Horizontal Federated Learning with Intel SGX Solution

This solution presents a framework for developing a PPML (Privacy-Preserving Machine Learning) solution based on TensorFlow - Horizontal Federated Learning with Intel SGX.

Introduction

How to ensure the privacy of participants in the distributed training process of deep neural networks is a current hot topic. Federated learning can solve the problem to a certain extent. In horizontal federated learning, each participant uses its own local data for algorithm iteration and only uploads gradient information instead of raw data, which guarantees data privacy to a large extent.

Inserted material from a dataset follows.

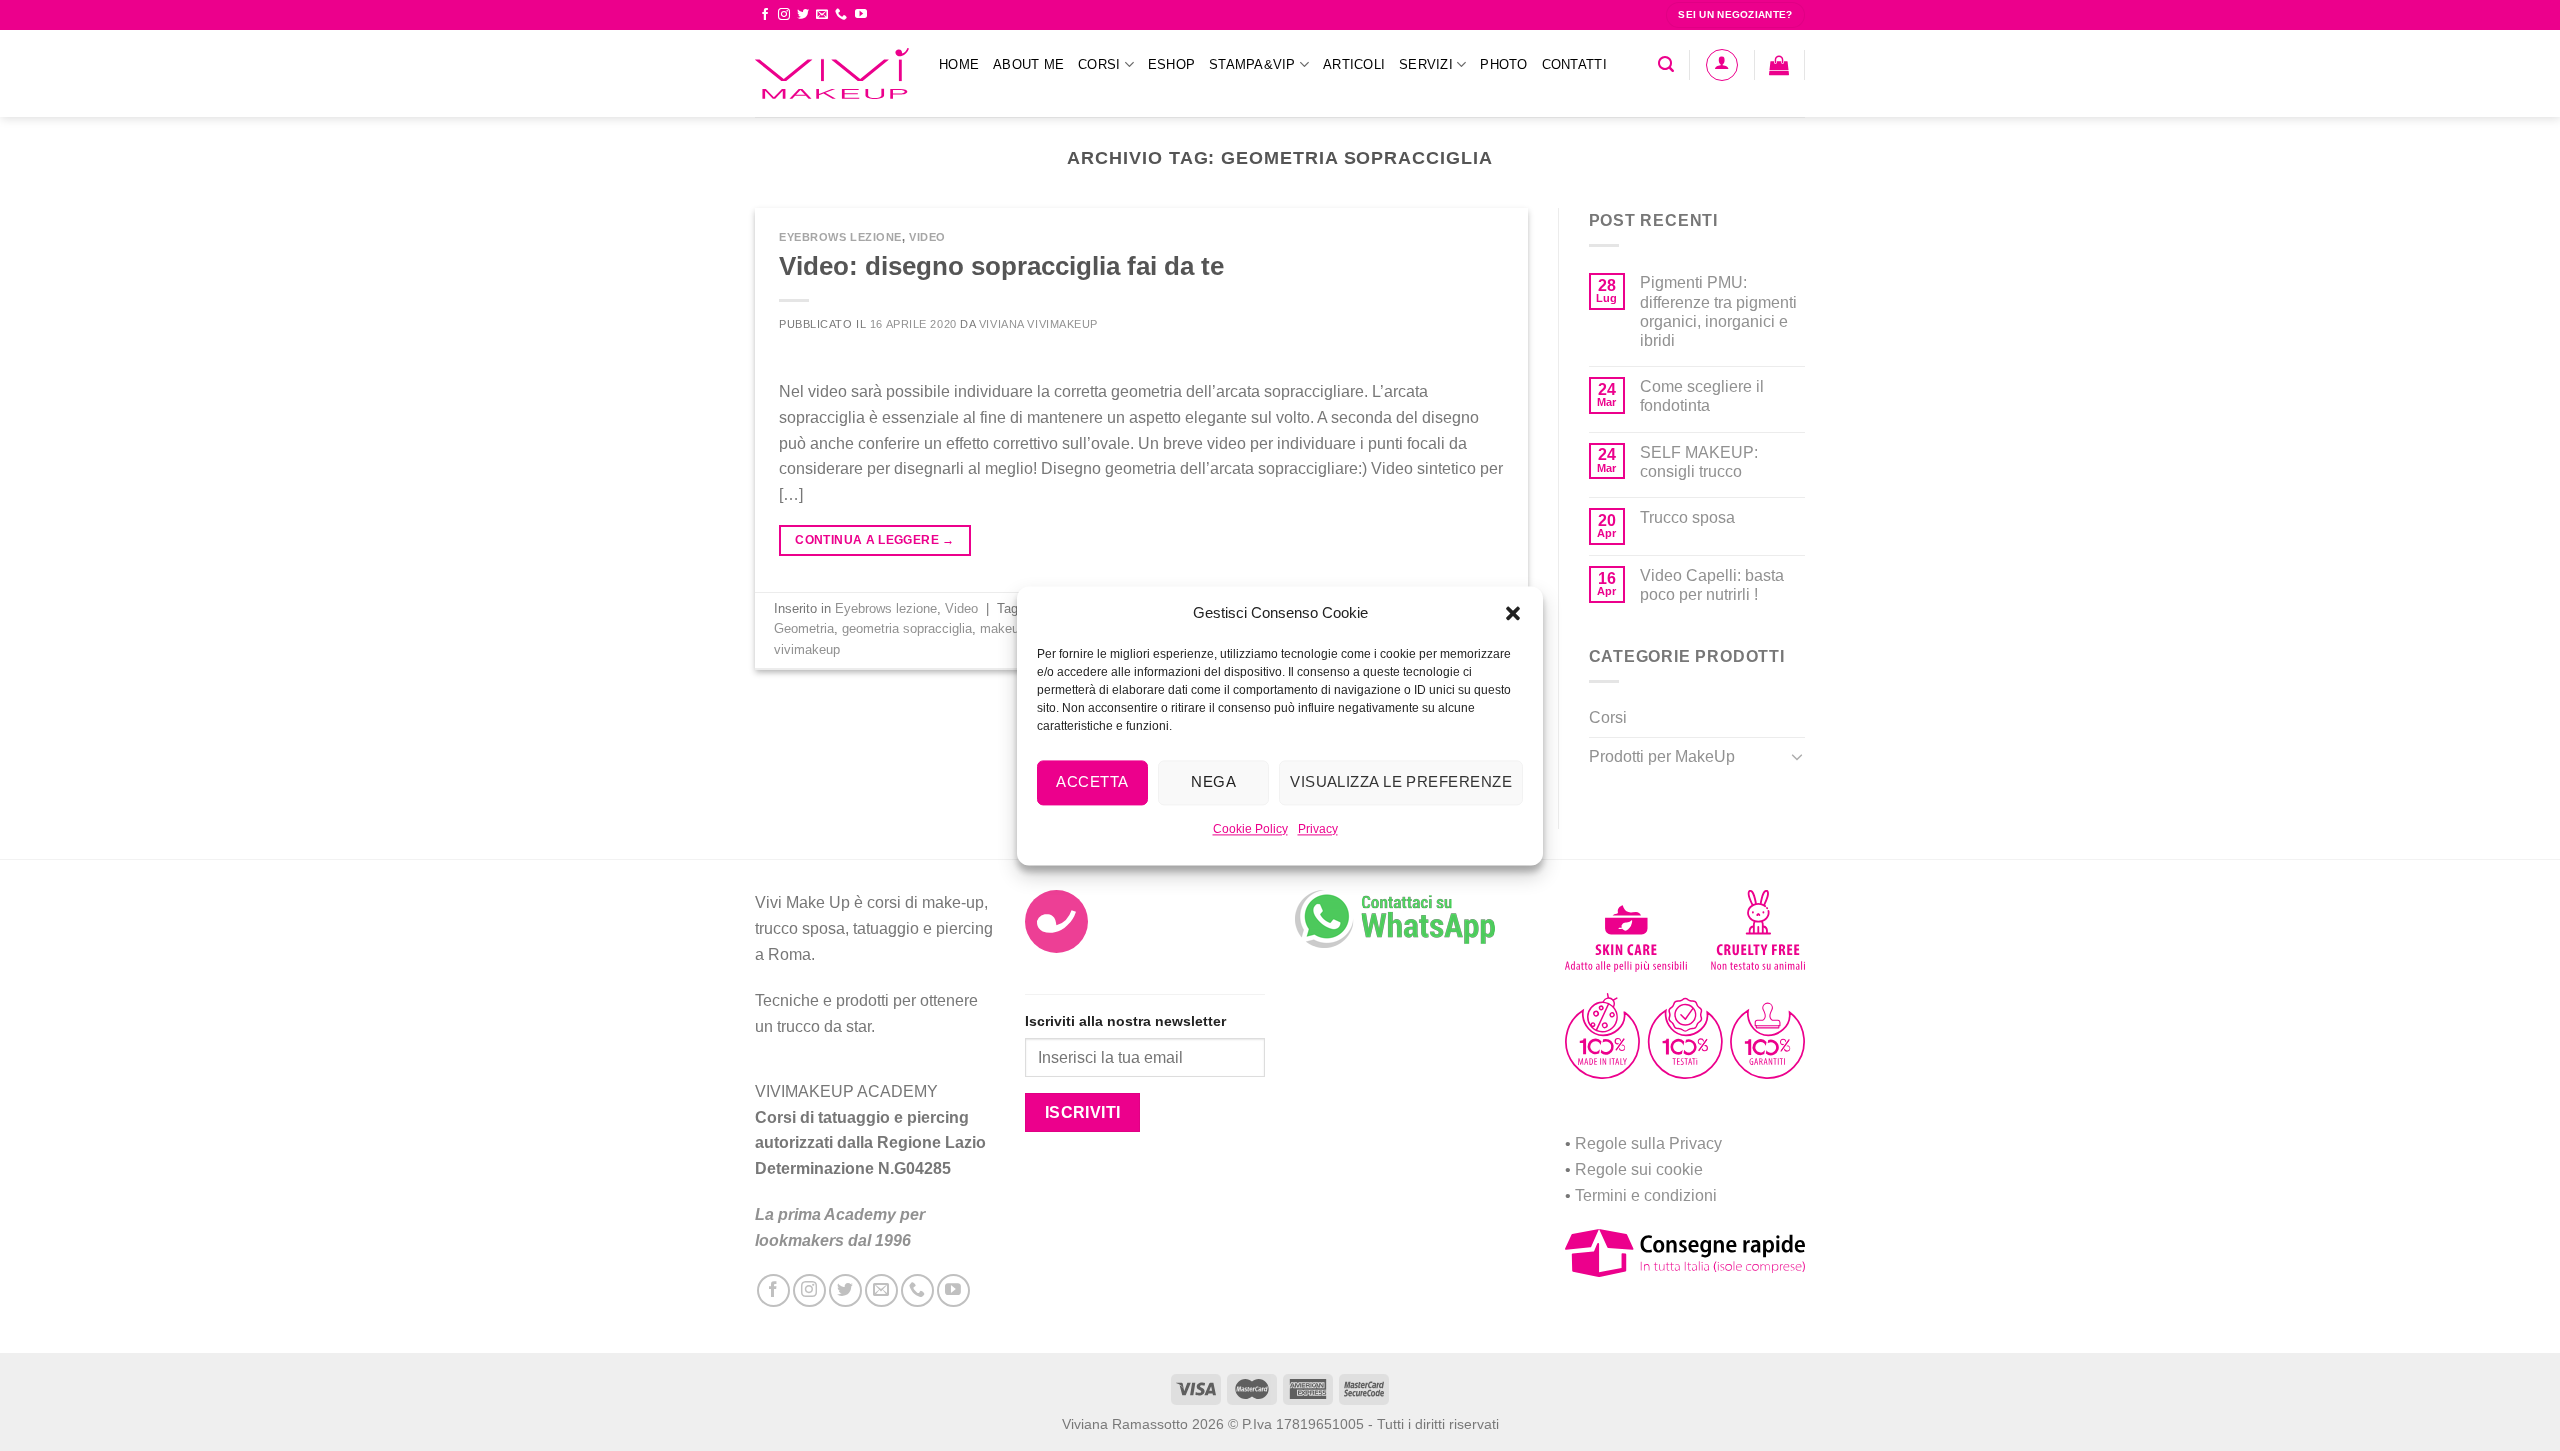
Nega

The commonly used encryption method in federated learning is Homomorphic Encryption (HE). In addition to HE, trusted execution environment (TEE) technology uses plaintext for calculation and uses a trusted computing base to ensure security. Intel SGX technology is a concrete realization of TEE technology. In this horizontal federated learning solution, we adopted a privacy protection computing solution based on Intel SGX technology.

Encrypted Runtime Environment

Intel SGX technology offers hardware-based memory encryption that isolates specific application code and data in memory. Intel SGX allows user-level code to allocate private regions of memory, called enclaves, which are designed to be protected from processes running at higher privilege levels.

Intel SGX also helps protect against SW attacks even if OS/drivers/BIOS/VMM/SMM are compromised and helps increase protections for secrets even when attacker has full control of platform.

Encrypted Transmission and Remote Attestation

In the communication part of horizontal federated learning, we use Intel SGX Remote Attestation with Transport Layer Security (RA-TLS) technology to perform encrypted transmission and verification of program integrity.[1] RA-TLS integrates Intel SGX remote attestation with the establishment of a standard Transport Layer Security (TLS) connection. Remote attestation is performed during the connection setup by embedding the attestation evidence into the endpoints TLS certificate.

Privacy Protection

This solution contains the items listed below:

  • AI Framework – TensorFlow, an open-source platform for machine learning.

  • Security Isolation LibOS – Gramine, an open-source project for Intel SGX, can run applications with no modification in Intel SGX.

  • Platform Integrity - Providing Remote Attestation mechanism, so that user can gain trust in the remote Intel SGX platform.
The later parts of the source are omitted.